* **TASK BRIEF**
Omit all pictures and transcribe only the lines in the entries below that run from the line with "Viewport: 807px width, 602px height." through the line with "Open the S7 1071 flight details link".

□ □ □ □ □ □ □

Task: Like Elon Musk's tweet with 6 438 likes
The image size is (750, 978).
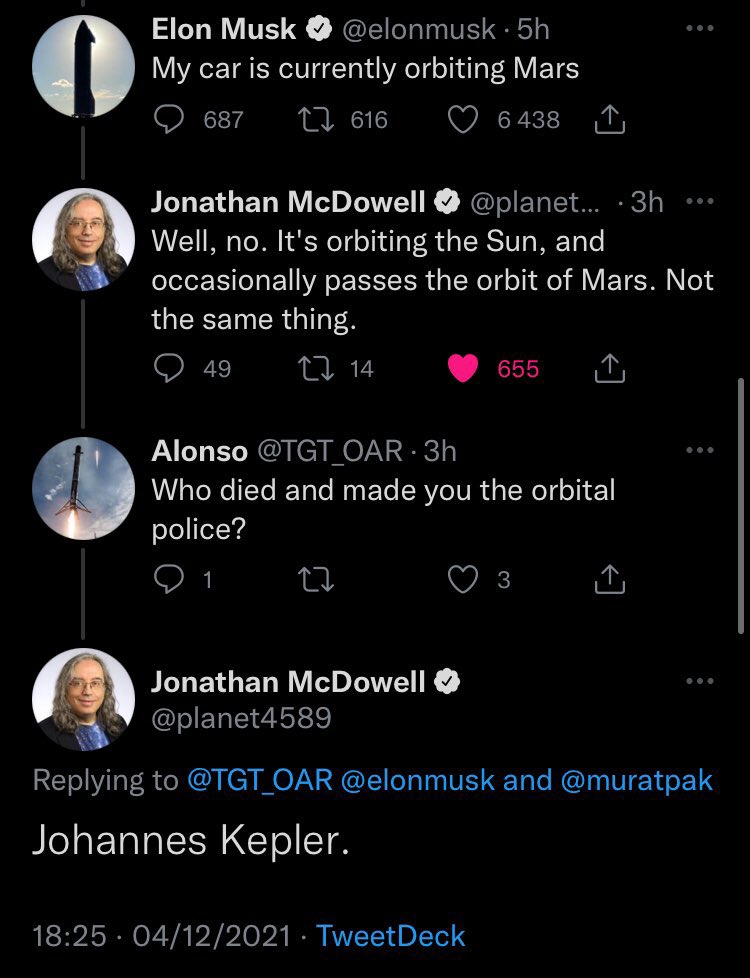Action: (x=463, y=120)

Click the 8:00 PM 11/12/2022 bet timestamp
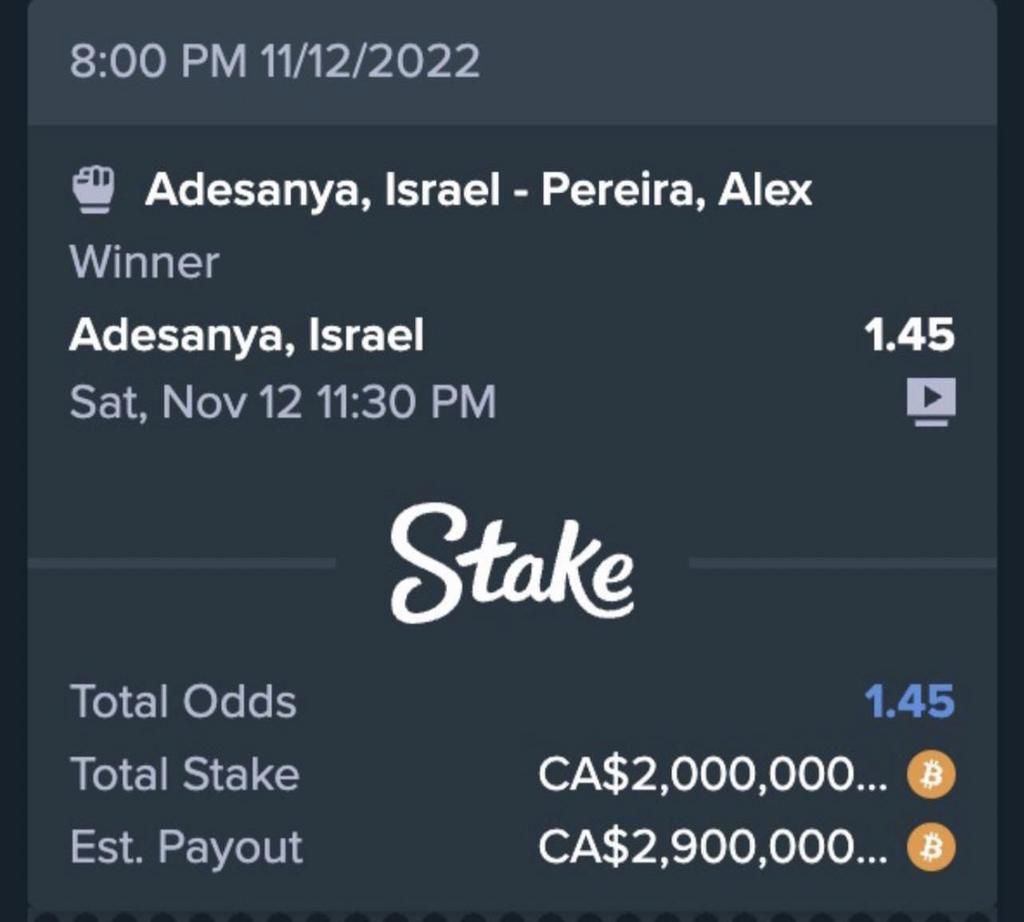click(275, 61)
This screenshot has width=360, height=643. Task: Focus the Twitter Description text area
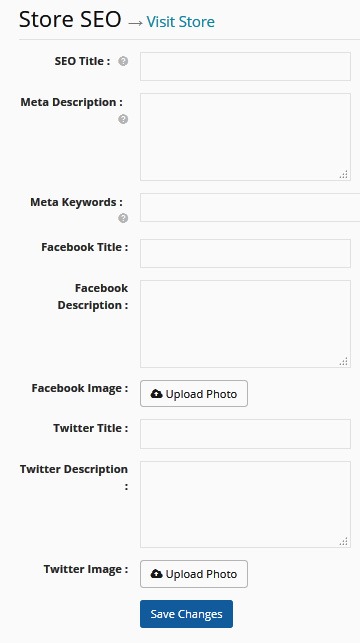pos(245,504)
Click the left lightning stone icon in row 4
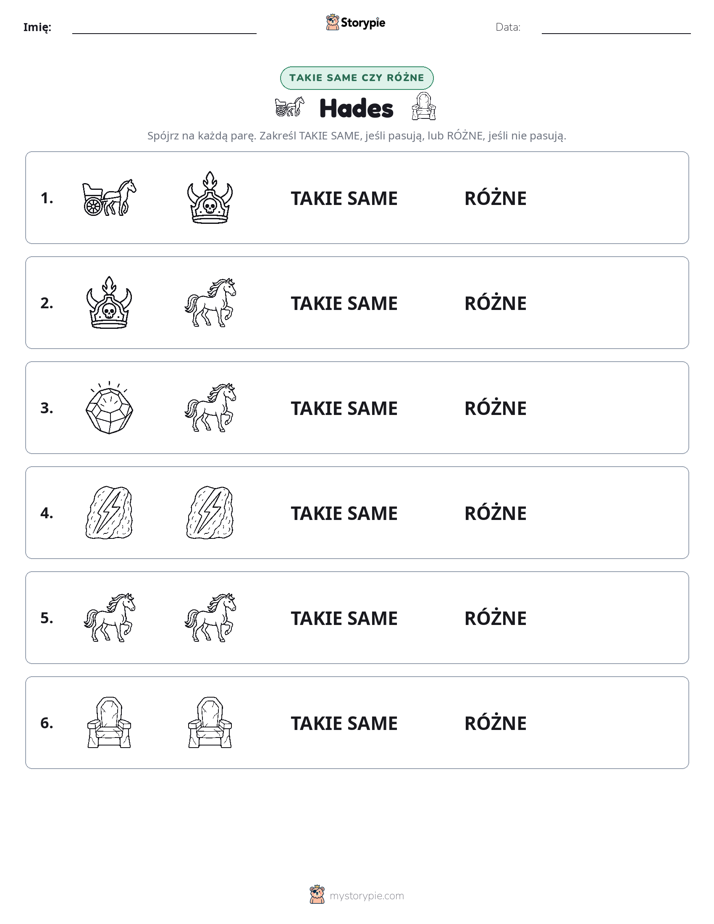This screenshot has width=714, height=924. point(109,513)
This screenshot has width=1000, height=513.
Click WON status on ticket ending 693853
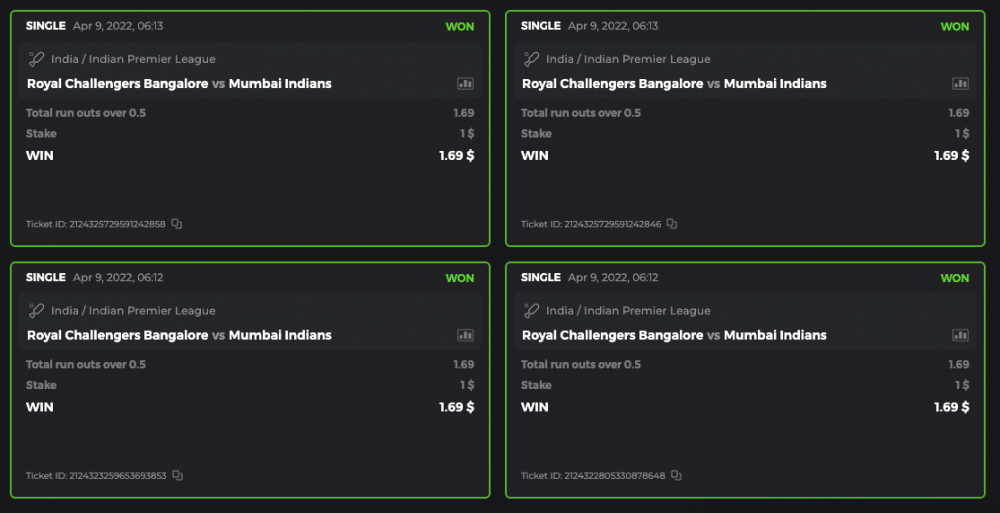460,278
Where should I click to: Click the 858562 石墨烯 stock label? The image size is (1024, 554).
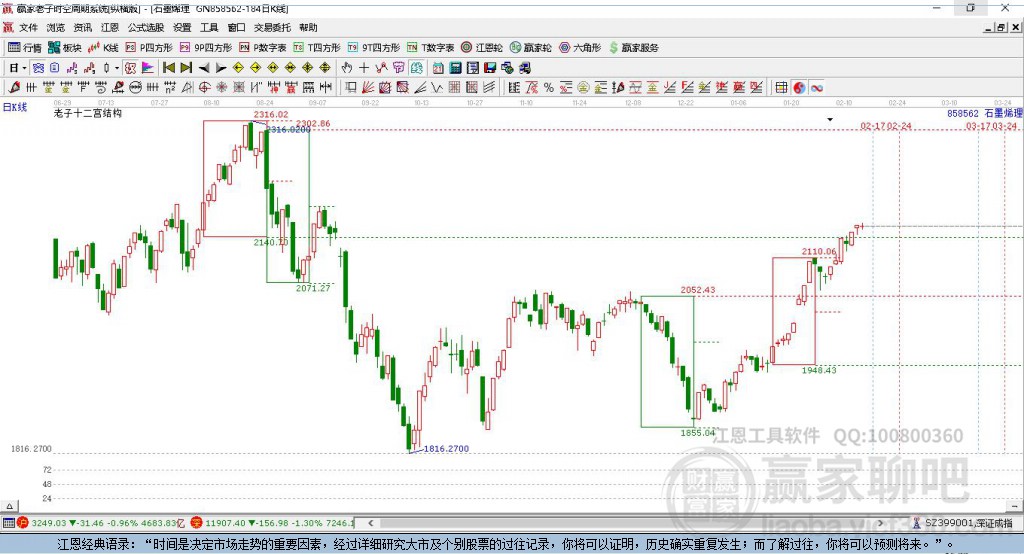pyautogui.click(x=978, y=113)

□ □ □ □ □ □ □

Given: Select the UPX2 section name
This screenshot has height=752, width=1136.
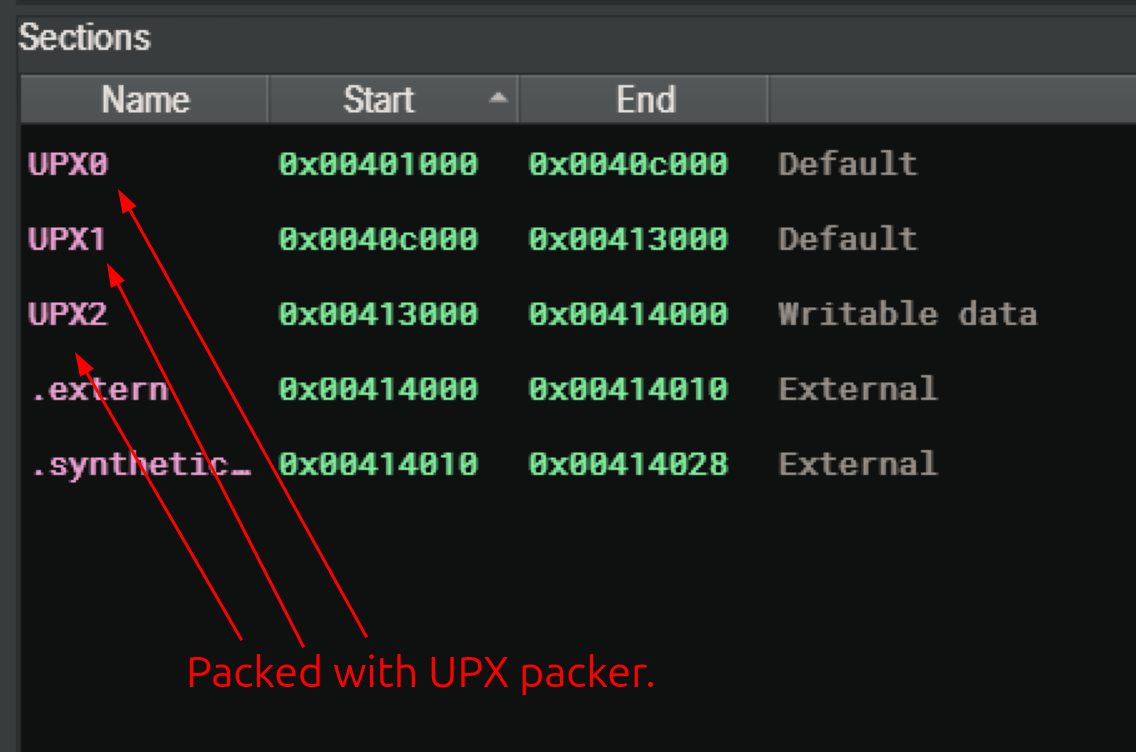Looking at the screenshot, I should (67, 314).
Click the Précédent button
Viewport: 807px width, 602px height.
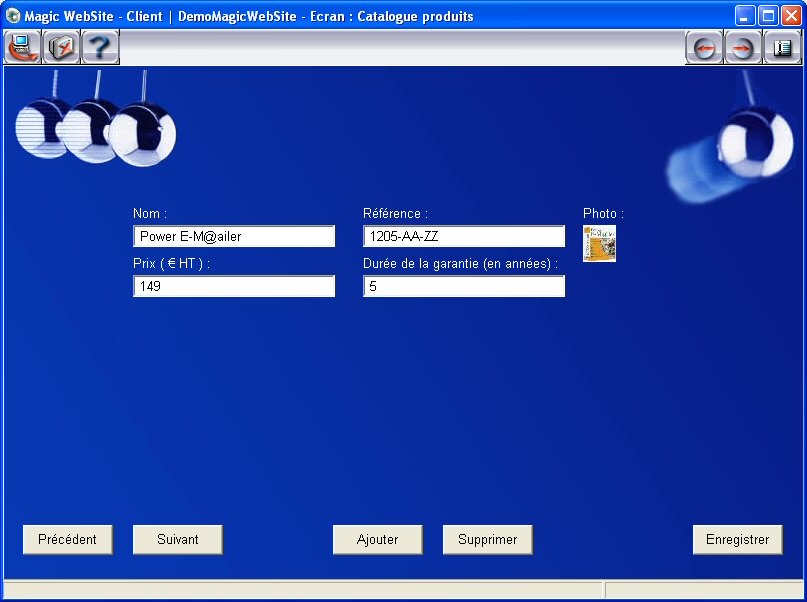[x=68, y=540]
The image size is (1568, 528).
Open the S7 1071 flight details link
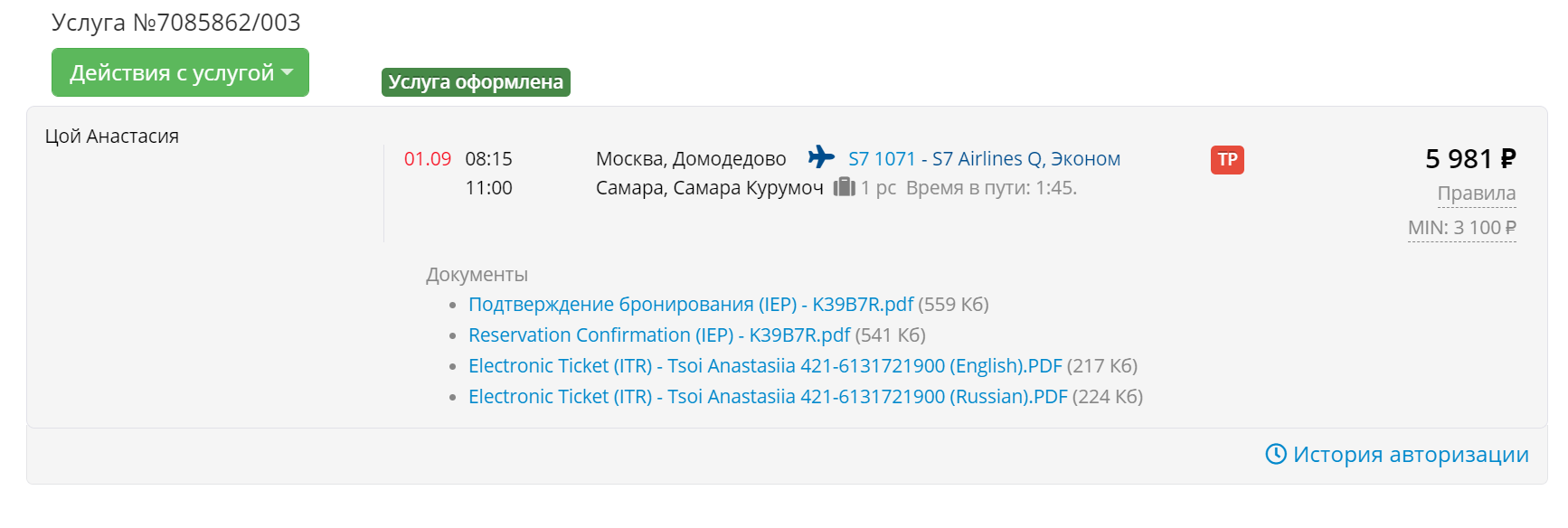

□ □ □ □ □ □ □

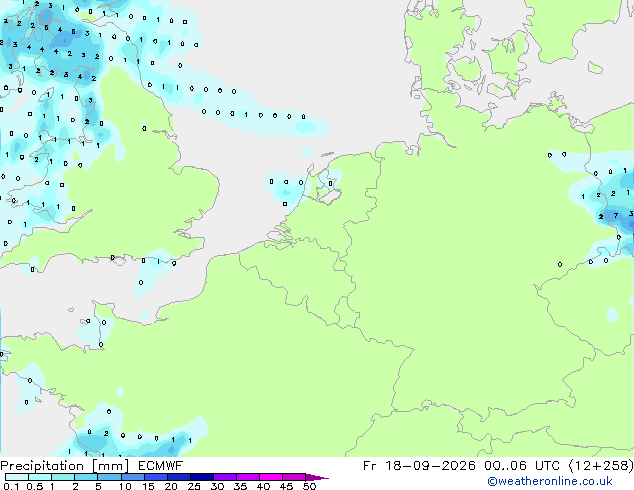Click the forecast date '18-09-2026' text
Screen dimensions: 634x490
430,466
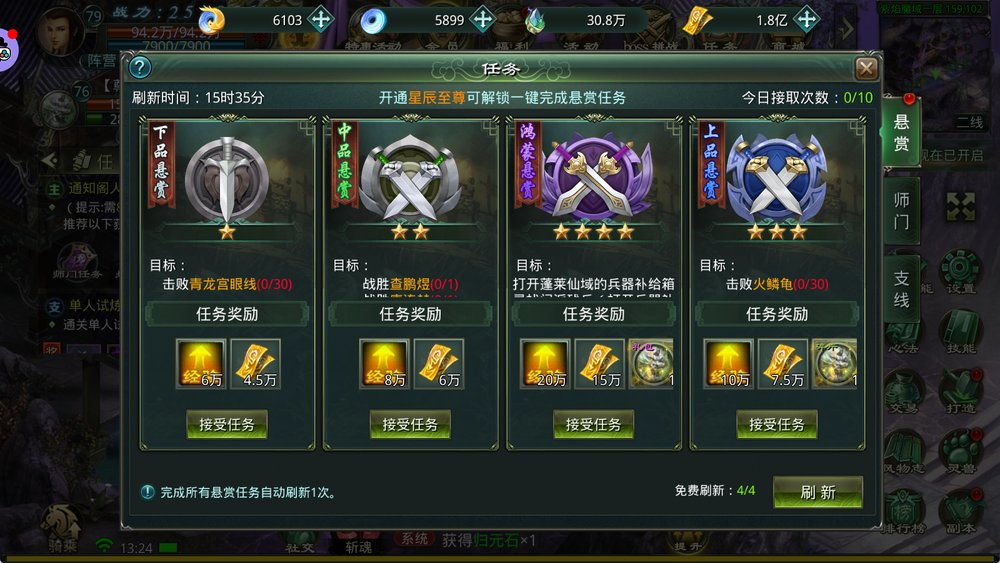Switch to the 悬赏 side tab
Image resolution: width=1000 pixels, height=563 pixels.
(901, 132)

□ □ □ □ □ □ □

* **REPLY**
Viewport: 807px width, 602px height.
[x=68, y=540]
The image size is (1568, 528).
Open the S7 1071 flight details link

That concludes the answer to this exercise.